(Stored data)
--------------------------------
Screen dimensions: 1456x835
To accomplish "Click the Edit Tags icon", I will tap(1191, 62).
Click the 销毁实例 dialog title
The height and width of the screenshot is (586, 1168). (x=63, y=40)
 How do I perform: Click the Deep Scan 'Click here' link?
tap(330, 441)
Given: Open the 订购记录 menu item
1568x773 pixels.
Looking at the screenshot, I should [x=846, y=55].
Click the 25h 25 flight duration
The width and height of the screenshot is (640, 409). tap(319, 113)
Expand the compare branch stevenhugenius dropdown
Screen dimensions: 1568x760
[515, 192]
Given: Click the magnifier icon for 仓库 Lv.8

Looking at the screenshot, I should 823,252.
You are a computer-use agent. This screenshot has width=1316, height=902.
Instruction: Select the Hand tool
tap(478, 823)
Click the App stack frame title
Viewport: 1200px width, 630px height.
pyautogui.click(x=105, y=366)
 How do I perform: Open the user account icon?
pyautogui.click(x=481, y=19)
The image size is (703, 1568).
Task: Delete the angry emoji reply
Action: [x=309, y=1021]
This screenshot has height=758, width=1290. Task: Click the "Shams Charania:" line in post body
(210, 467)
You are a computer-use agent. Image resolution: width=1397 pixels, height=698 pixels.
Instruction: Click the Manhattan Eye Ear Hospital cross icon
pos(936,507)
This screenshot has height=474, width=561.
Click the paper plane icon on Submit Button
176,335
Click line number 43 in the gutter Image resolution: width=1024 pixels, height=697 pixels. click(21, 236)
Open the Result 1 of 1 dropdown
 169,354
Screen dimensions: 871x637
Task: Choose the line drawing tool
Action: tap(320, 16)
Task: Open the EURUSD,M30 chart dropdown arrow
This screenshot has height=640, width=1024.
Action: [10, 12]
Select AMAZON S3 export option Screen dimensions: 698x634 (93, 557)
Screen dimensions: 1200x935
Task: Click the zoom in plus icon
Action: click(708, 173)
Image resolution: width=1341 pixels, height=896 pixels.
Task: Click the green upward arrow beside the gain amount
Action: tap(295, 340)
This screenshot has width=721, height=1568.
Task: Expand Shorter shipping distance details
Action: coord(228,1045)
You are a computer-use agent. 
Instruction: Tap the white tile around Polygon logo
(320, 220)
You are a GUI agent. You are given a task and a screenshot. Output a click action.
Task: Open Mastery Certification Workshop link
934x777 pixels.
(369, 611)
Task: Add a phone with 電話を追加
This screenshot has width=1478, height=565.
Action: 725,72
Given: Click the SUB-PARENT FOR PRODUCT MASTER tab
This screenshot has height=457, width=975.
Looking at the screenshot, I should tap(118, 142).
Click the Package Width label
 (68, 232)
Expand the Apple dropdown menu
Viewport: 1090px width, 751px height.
--------------------------------
● WORK REQUEST: The answer should be a bare number: the count of lines above in which the word "agent" occurs.

● OUTPUT OF THE TASK: 4